ONCE UPON A TIME, a waiter brought a bowl of soup to a customer...and it had a fly in it.

What was it doing in the bowl? "Looks like the breaststroke, sir."

Badaboom. Not very funny.

What if it's a dead fly? Then the waiter says, "Well, you asked for something with a little body in it." Or, "It must have committed insecticide." Or, "Yes, sir, flies aren't very good swimmers."

And what if the customer merely exclaims, "Waiter, there's a fly in my soup!" Then that witty waiter might say: "Don't worry, sir, the spider in the bread roll will get it." Or, "That's possible, the chef used to be a tailor." Or, "Now that fly knows a good soup." Or, "No, sir, that's the essential vitamin bee." Or, "Don't worry, it's not hot enough to burn him."

Worse and worse. Are you detecting a pattern here?
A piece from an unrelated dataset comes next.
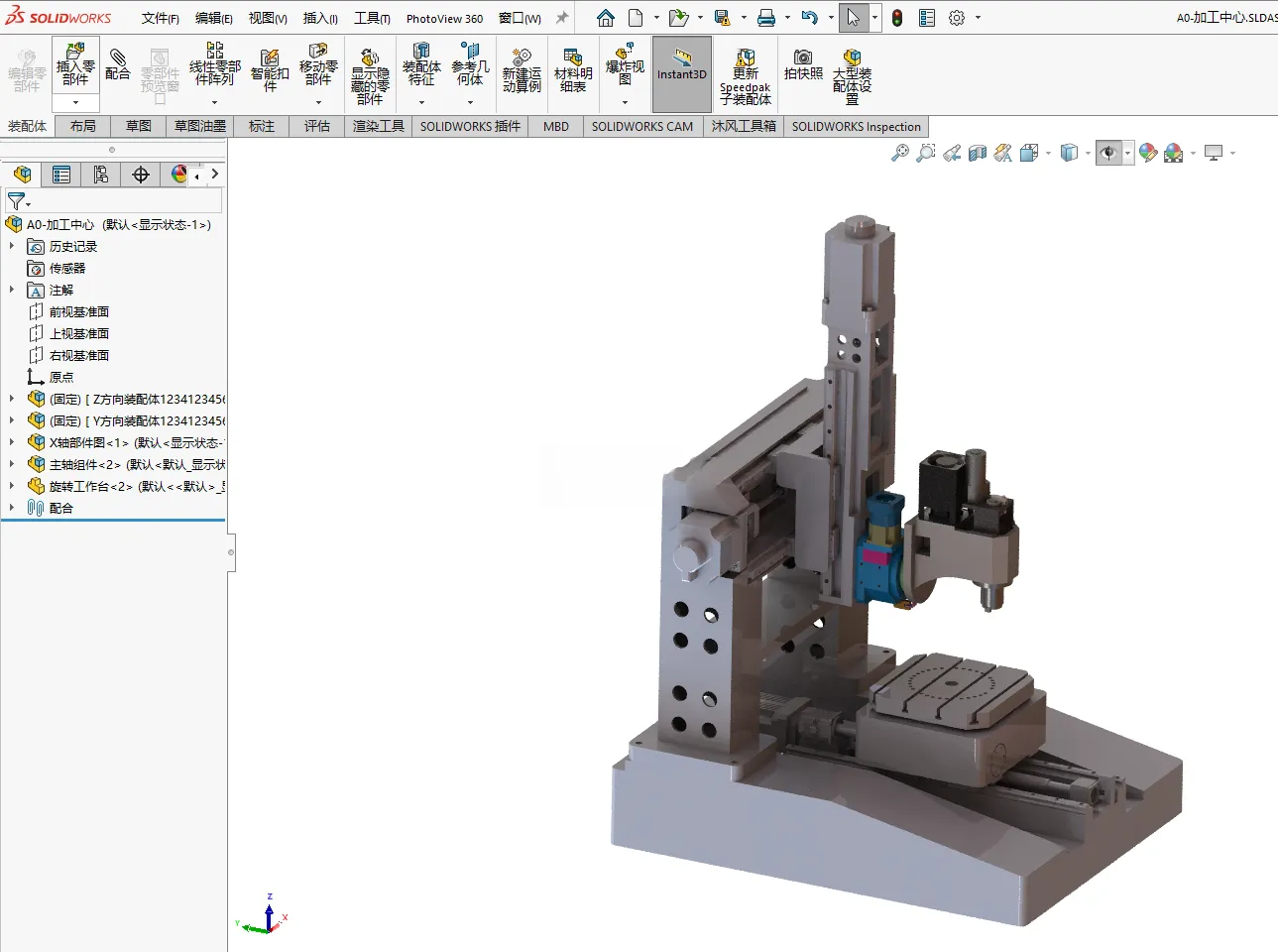Click the Take Snapshot (拍快照) icon
The width and height of the screenshot is (1278, 952).
pos(803,65)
These jokes are not funny.

So let's change genre. How about soup jokes that insult the cook?

  • "He found a great way to eat his wife's soup. He pretends it's mud."
  • "I once cut my mouth on my wife's soup."
  • "She loves to make soup-especially cream of yesterday."
  • "Everything she cooks turns out tough. Can anyone lend me a soup knife?"
I'm not making these up. I have culled them from our finest stand up comedians. And they are just not funny.

Okay, you need a break. I know if I don't make you laugh soon, I'm going to lose you. Let's try soup jokes that exaggerate.
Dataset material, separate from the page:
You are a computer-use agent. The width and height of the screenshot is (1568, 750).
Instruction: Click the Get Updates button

  • "I put instant soup in a microwave and almost went back in time."
  • "I make soup so thick that when I stir it, the room goes round."
  • "We were eating in this open-air café when it started raining. It took us an hour and a half to finish our soup."
  • "She's such a noisy eater that when she started on the soup, six people got up and started doing the polka."
Still with me? I didn't mean to get your hopes up.
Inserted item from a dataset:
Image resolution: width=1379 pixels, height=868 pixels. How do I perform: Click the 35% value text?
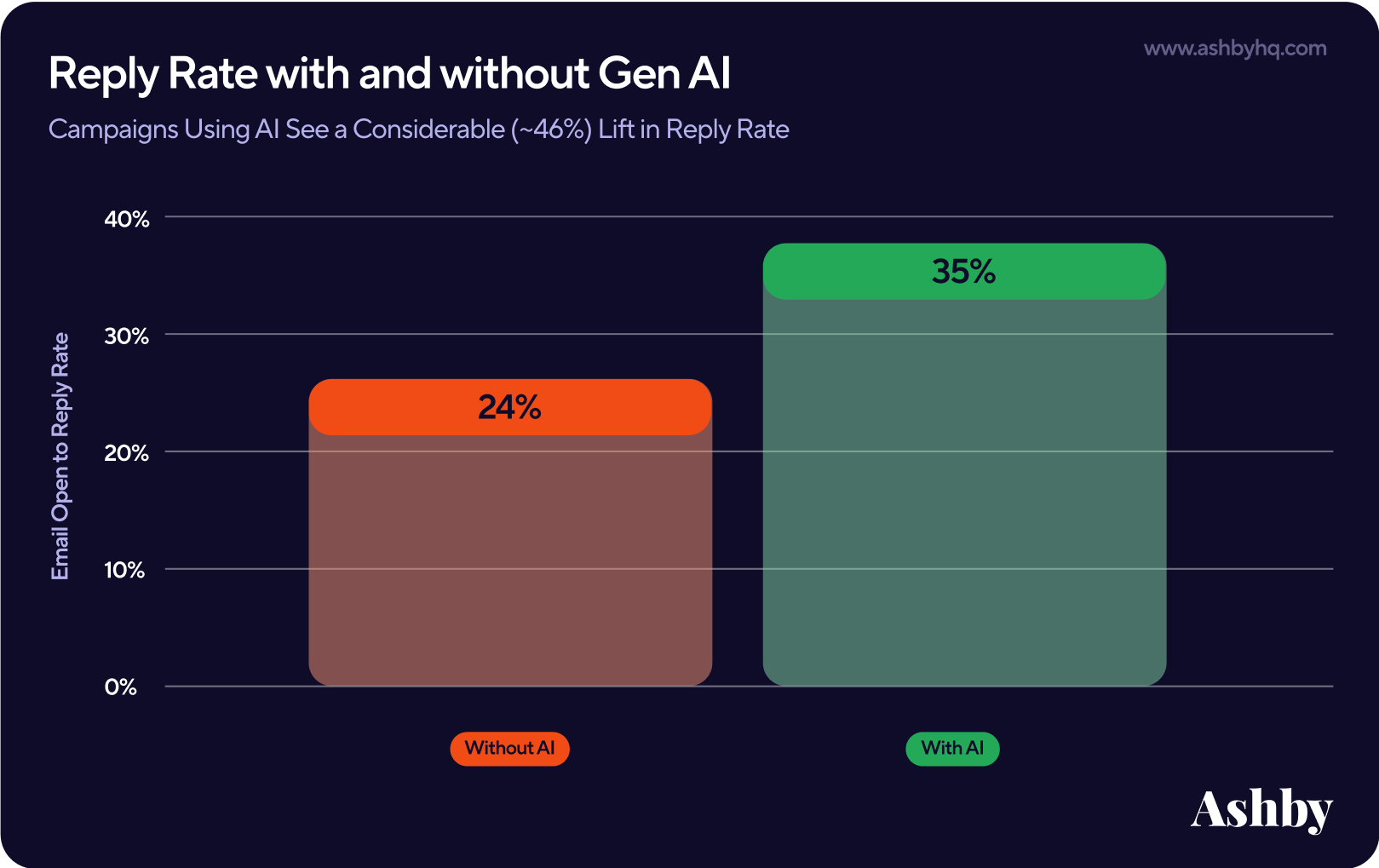pos(963,272)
Here's two that concern soup etiquette, from opposite sides of the social spectrum:

  • A middle-aged man was sitting in a truck stop when three mean-looking bikers walked in. The first walked over to the man and stubbed a cigarette out in his soup. Then the second biker spat in the soup. Finally the third biker picked up the bowl of soup and threw it on the floor. Without saying a word, the man got up and left. "He wasn't much of a man, was he?" sneered one of the bikers to the waitress. "Not much of a truck driver, either," she said. He just backed his truck over 3 motorcycles."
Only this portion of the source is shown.